### Page extract ###

Chen Guangcheng, the blind Chinese activist who wanted to hitch a ride out of Beijing on Hillary Clinton’s plane, is college bound. The State Department struck a deal with the Chinese foreign ministry to have Mr. Chen come to America for a university fellowship.
“If he wants to study abroad, he can apply through normal channels to the relevant departments, according to the law, just like any other Chinese citizen,” a Chinese foreign ministry spokeswoman said in a statement.
Soon after, the State Department announced a deal for Mr. Chen to come study at an as-yet-unnamed university and said the Chinese government agreed to accept his study abroad application. Mr. Chen has organized protests and worked as a lawyer for women allegedly threatened with forced abortions. He was imprisoned for four years and, since his release eighteen months ago, has been held in his home under armed guard where he claims his family was regularly assaulted by his guards. He made a daring, late-night escape last month and fled to the U.S. embassy.
On Wednesday, Mr. Chen said he was led out of the embassy and taken to a hospital where he begged Ms. Clinton to intervene on his behalf.
“I’m absolutely, absolutely ready to fly out on Hillary Clinton’s plane,” he said. “I don’t know why the Americans didn’t answer my phone calls.”
Mr. Chen’s situation was threatening to become a political problem for the Obama administration. A hearing on the matter was held yesterday in the House of Representatives. Mr. Chen phoned in to say he wanted a meeting with Ms. Clinton and to ultimately come to America. By sending Mr. Chen to school, the State Department avoided the potentially messy problem of dealing with a request for asylum that would be seen as a criticism of the record of political repression in China, which owns over $900 billion in U.S. debt.

### Provided data ###

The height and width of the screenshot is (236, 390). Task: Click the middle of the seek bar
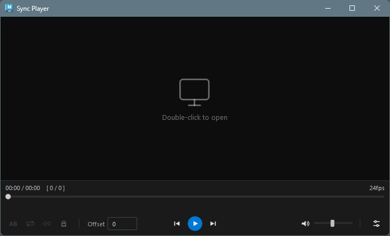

###

## Problem set
1: According to the Chen Guangcheng article, how long was Mr. Chen imprisoned?
2: Repeat the part of the Chen Guangcheng article that opens with the words containing "Soon after, the" and closes with "the U.S. embassy.".
None of the data is needed.

## Answers for the exercise
1: Four years.

2:
Soon after, the State Department announced a deal for Mr. Chen to come study at an as-yet-unnamed university and said the Chinese government agreed to accept his study abroad application. Mr. Chen has organized protests and worked as a lawyer for women allegedly threatened with forced abortions. He was imprisoned for four years and, since his release eighteen months ago, has been held in his home under armed guard where he claims his family was regularly assaulted by his guards. He made a daring, late-night escape last month and fled to the U.S. embassy.